■ **TASK PROMPT**
The answer must be every line of the records below that contains the word "indicator", copied out.

§

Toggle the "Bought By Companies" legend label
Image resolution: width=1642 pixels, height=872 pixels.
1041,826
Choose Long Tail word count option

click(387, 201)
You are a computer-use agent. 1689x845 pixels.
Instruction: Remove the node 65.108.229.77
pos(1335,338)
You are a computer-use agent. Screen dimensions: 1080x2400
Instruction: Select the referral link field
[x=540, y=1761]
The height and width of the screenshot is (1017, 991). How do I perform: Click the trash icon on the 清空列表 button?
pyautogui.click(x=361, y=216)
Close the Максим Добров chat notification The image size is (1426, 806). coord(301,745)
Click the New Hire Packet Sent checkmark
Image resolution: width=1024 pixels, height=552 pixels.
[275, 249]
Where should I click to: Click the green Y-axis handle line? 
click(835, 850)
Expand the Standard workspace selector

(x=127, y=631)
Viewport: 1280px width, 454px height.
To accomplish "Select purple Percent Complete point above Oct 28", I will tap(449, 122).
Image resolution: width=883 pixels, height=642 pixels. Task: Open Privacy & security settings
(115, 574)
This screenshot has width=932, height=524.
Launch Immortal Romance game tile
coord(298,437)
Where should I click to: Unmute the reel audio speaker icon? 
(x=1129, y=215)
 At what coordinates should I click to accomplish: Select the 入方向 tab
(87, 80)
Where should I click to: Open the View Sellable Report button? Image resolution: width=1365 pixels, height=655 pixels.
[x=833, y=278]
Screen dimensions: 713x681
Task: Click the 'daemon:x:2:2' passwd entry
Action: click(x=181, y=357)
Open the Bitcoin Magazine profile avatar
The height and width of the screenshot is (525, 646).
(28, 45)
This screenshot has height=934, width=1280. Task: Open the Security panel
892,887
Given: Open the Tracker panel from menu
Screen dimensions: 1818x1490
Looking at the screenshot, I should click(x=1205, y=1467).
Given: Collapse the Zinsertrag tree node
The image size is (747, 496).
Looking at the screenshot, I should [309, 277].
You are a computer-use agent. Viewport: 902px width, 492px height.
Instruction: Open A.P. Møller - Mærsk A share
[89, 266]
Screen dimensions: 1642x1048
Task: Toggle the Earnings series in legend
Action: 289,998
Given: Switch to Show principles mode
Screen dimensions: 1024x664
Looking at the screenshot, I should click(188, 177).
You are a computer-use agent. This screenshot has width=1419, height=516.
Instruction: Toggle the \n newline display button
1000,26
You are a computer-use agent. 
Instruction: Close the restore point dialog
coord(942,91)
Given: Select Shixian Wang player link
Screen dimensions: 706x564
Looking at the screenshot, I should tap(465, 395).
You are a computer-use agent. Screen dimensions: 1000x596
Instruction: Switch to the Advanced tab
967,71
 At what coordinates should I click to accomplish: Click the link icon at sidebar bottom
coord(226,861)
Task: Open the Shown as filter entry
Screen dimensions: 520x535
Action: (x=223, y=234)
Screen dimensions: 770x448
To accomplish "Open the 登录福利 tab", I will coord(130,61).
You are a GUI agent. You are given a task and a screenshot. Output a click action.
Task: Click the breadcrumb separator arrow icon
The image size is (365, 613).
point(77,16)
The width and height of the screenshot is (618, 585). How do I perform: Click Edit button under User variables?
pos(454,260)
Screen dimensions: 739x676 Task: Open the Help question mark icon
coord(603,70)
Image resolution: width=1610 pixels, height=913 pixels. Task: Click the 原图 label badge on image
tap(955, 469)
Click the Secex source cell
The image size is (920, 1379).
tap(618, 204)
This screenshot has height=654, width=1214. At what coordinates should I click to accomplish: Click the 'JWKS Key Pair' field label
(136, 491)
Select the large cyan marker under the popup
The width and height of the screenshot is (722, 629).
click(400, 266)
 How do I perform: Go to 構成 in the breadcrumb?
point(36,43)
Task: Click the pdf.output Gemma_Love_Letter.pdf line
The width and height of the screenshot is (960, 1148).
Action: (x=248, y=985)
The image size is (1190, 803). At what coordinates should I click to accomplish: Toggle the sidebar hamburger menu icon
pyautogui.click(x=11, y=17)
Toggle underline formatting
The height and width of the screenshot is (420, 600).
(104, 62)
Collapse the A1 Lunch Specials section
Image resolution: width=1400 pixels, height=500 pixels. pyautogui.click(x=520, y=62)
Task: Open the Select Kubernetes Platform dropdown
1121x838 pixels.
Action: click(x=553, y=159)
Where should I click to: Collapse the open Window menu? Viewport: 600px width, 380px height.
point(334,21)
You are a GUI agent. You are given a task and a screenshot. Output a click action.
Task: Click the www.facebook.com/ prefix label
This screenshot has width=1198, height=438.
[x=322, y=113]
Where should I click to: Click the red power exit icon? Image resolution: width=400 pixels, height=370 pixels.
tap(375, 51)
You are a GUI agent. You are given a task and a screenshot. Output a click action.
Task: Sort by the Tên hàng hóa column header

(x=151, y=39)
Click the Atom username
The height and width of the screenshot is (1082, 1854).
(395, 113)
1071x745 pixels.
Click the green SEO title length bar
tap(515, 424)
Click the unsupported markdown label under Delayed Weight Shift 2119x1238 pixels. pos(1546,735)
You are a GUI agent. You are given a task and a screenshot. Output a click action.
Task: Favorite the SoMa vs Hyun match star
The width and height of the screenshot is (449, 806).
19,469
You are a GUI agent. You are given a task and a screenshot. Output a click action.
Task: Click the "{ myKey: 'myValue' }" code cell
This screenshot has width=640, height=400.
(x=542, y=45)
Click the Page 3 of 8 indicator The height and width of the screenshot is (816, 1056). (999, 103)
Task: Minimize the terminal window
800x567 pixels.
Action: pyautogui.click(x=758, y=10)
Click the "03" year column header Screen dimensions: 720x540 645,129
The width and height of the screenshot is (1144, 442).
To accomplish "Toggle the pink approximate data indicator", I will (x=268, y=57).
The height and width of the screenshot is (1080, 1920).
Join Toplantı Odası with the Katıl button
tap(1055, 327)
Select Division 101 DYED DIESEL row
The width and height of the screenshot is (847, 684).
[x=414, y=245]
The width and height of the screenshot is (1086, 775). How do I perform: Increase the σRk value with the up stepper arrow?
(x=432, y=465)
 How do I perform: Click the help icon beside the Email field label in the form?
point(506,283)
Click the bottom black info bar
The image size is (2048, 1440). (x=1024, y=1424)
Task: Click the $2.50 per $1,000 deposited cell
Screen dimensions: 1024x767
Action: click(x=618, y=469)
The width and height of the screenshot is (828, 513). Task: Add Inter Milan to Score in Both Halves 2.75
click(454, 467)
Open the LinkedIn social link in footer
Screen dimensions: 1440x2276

§

■ **RESULT OF THE EXERCISE**
Click the Page 3 of 8 indicator The height and width of the screenshot is (816, 1056). (999, 103)
To accomplish "Toggle the pink approximate data indicator", I will (x=268, y=57).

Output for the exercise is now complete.